* **Passage for review**:
——————————

Hi Brian (and Bruce),

Just a short note to say that we had a conversation entitled "Extra .
needed" on this mailing list a few weeks ago, for which the solution
(per Brad Gilbert) was a sort of "double-dereferencing" (for lack of a
better terminology):

https://www.nntp.perl.org/group/perl.perl6.users/2021/01/msg9605.html

To my eyes there seems to be a (possibly distant) relationship between
Brian's issue and Richard's issue from a few weeks ago. Anyone care to
comment? And is there a unifying principle that can be distilled
out...to help new (and not-so-new) users?

Best, Bill.



On Tue, Jan 19, 2021 at 12:27 PM Bruce Gray <robertbrucegr...@gmail.com> wrote:
>
>
>
> > On Jan 19, 2021, at 12:18 PM, Brian Duggan <bdug...@matatu.org> wrote:
> >
> > Hi Folks,
> >
> > I ran into this situation today, which seems counterintuitive:
> >
> > my @one = 1,2,3;
> > my @two = 4,5,6;
> > my @both = @one,@two;
> > my @first = @both[0];
> > say @one.raku;
> > say @first.raku;
> >
> > output:
> >
> >       [1, 2, 3]
> >       [[1, 2, 3],]
> >
> > I was expecting @first and @one to be the same.
>
> I agree that @first not equalling @one is a bit counterintuitive, since the 
> formation of @both as a two-element array, and the extraction of its first 
> element, seems to be exact opposite operations.
> In fact, let’s make it even more exactly opposite:
>         my @one = 1,2,3;
>         my @both;
>         @both[0] = @one;        # Stuff it into first element
>         my @first = @both[0];  # Yank it out of first element
>         say @one.raku;
>         say @first.raku;
> This produces the same output as your original code, even though the two 
> commented lines appear to cancel (like in algebra) to produce an identical 
> result.
>
> But wait! This version makes this issue clearer (at least to my 
> Raku-accustomed eyes).
> The first commented line is a version of this:
>         $scalar_var = @some_array;
> , in which $scalar_var _captures_ @some_array during the assignment. (Similar 
> to “references" in Perl: `$z = \@y;`)
> To exactly invert, we need to also counteract the capturing in the second 
> commented line.
> (continued below)

——————————

* **Questions**:
1) Answer these from the mailing-list message about Raku arrays:
(a) Who supplied the solution in the earlier "Extra . needed" conversation?
(b) What output did Brian get from `say @first.raku;`?
(c) What Perl code does Bruce give as similar to the capturing during assignment?
2) Please continue the mailing-list message about Raku arrays, starting right after its last line.

——————————

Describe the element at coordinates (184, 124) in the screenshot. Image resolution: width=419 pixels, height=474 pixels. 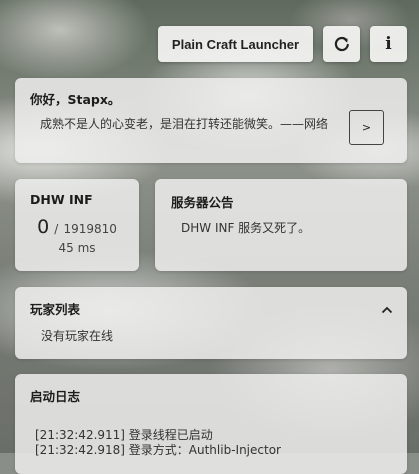
I see `greeting-quote: 成熟不是人的心变老，是泪在打转还能微笑。——网络` at that location.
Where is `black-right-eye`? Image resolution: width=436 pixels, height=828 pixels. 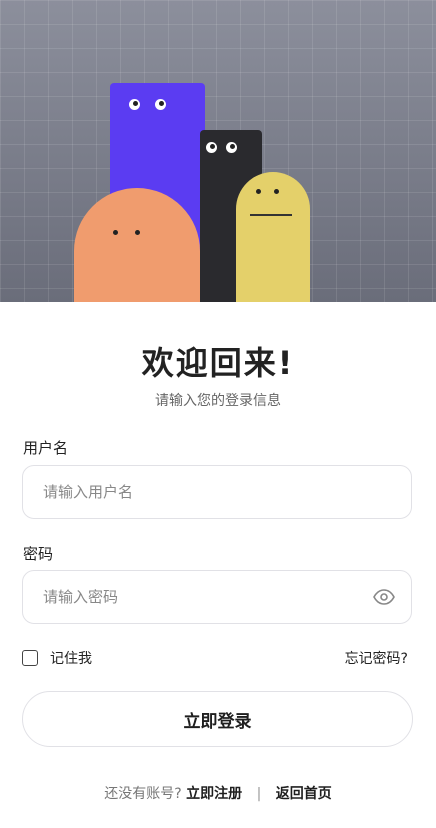 black-right-eye is located at coordinates (232, 148).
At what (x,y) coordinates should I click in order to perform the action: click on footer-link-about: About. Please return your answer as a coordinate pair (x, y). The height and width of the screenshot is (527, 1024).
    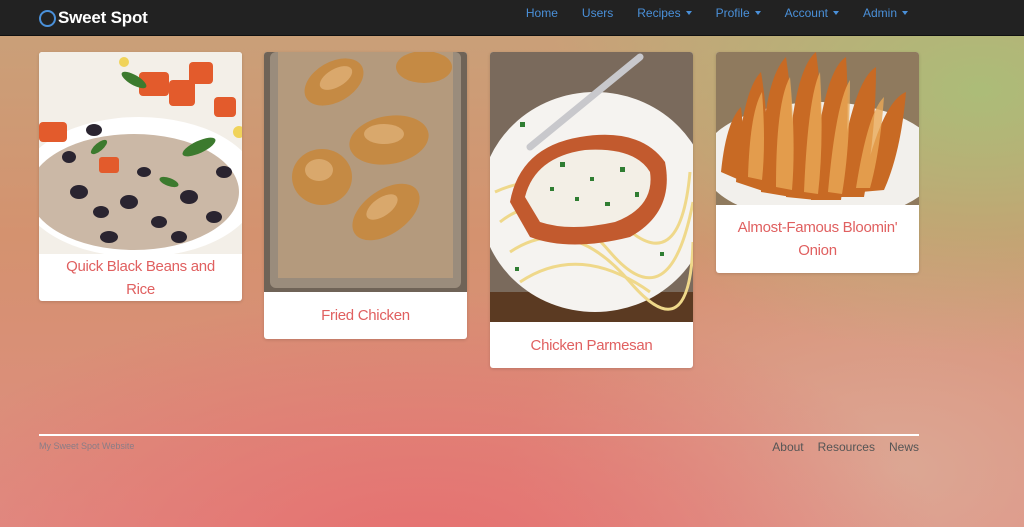
    Looking at the image, I should click on (788, 447).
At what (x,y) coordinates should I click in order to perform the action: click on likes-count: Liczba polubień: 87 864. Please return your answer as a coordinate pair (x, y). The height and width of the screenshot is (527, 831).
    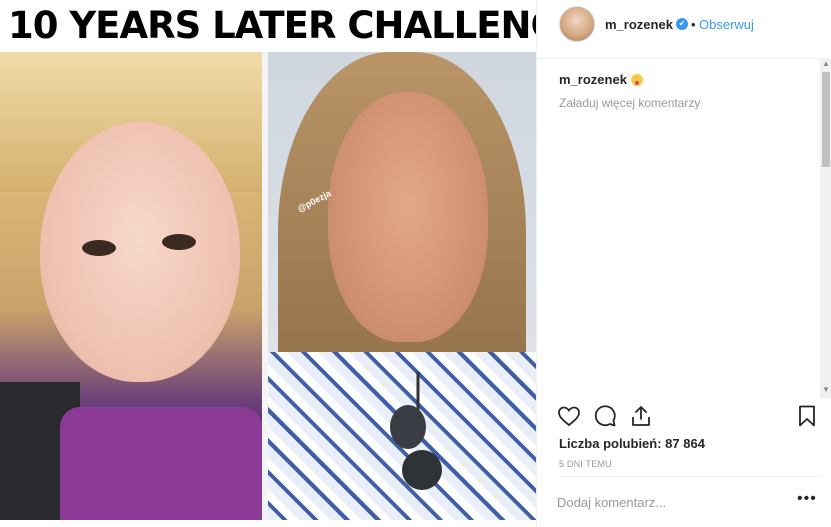
    Looking at the image, I should click on (632, 444).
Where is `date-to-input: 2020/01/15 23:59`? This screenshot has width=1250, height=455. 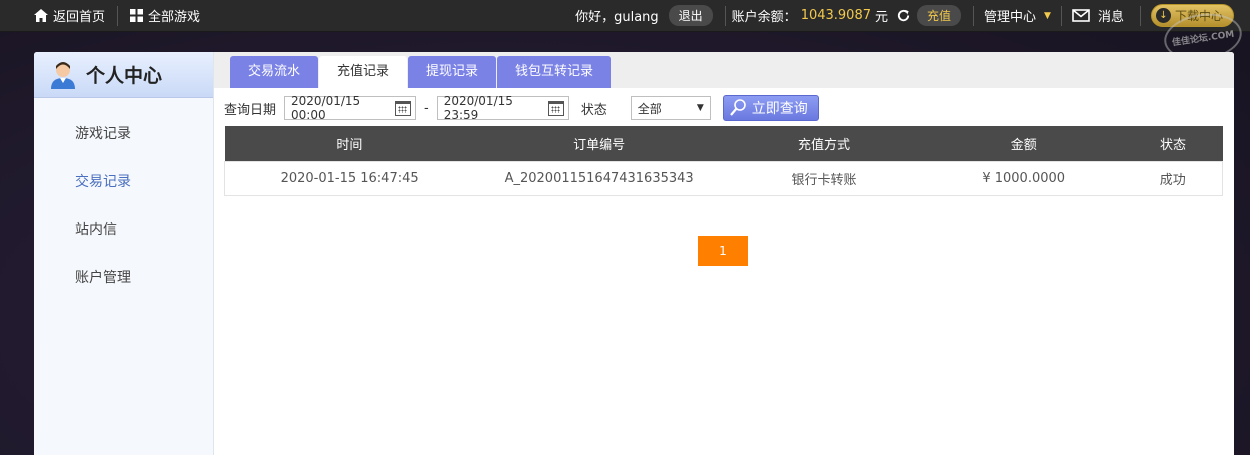 date-to-input: 2020/01/15 23:59 is located at coordinates (502, 108).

——————————

* **Answers to each task**:
1)
(a) Brad Gilbert
(b) [[1, 2, 3],]
(c) `$z = \@y;`

2)
>
> > I discovered that I could instead write either of these --
> >
> >  my (@first) = @both[0];
> >  my @first := @both[0];
> >
> > or I could change the @both assignment to be
> >
> >       my @both := @one, @two;
>
> To discuss those three alternatives, let’s extend your original code:
>         my @one = 1,2,3;
>         my @two = 4,5,6;
>         my @both = @one,@two;
>         my @first = @both[0];
>         say @one.raku;
>         say @first.raku;
>
>         my (@a) = @both[0];
>         my @b  := @both[0];
>         my @both_bound := @one,@two;
>         my @c  := @both_bound[0];
>         say .raku for @a, @b, @c; # They all look right, but only because 
> nothing wrote to them.
>         @a[1] = 7; say @one;      # [1 2 3] , independent as expected
>         @b[1] = 8; say @one;      # [1 8 3] , bound/aliased!
>         @c[1] = 9; say @one;      # [1 9 3] , bound/aliased!
>
> The first form, `my (@array) = …`, I read as quite clever (as in “I didn’t 
> think of it myself”). it does what I think you intended.
> Our community is still in the idiom-forming phase, but this would not be a 
> preferred form for me.
> I think that is (mostly?) due to it being a LHS-manipulation, so it cannot 
> easily work as part of a larger expression without some temp array on the 
> left-hand side.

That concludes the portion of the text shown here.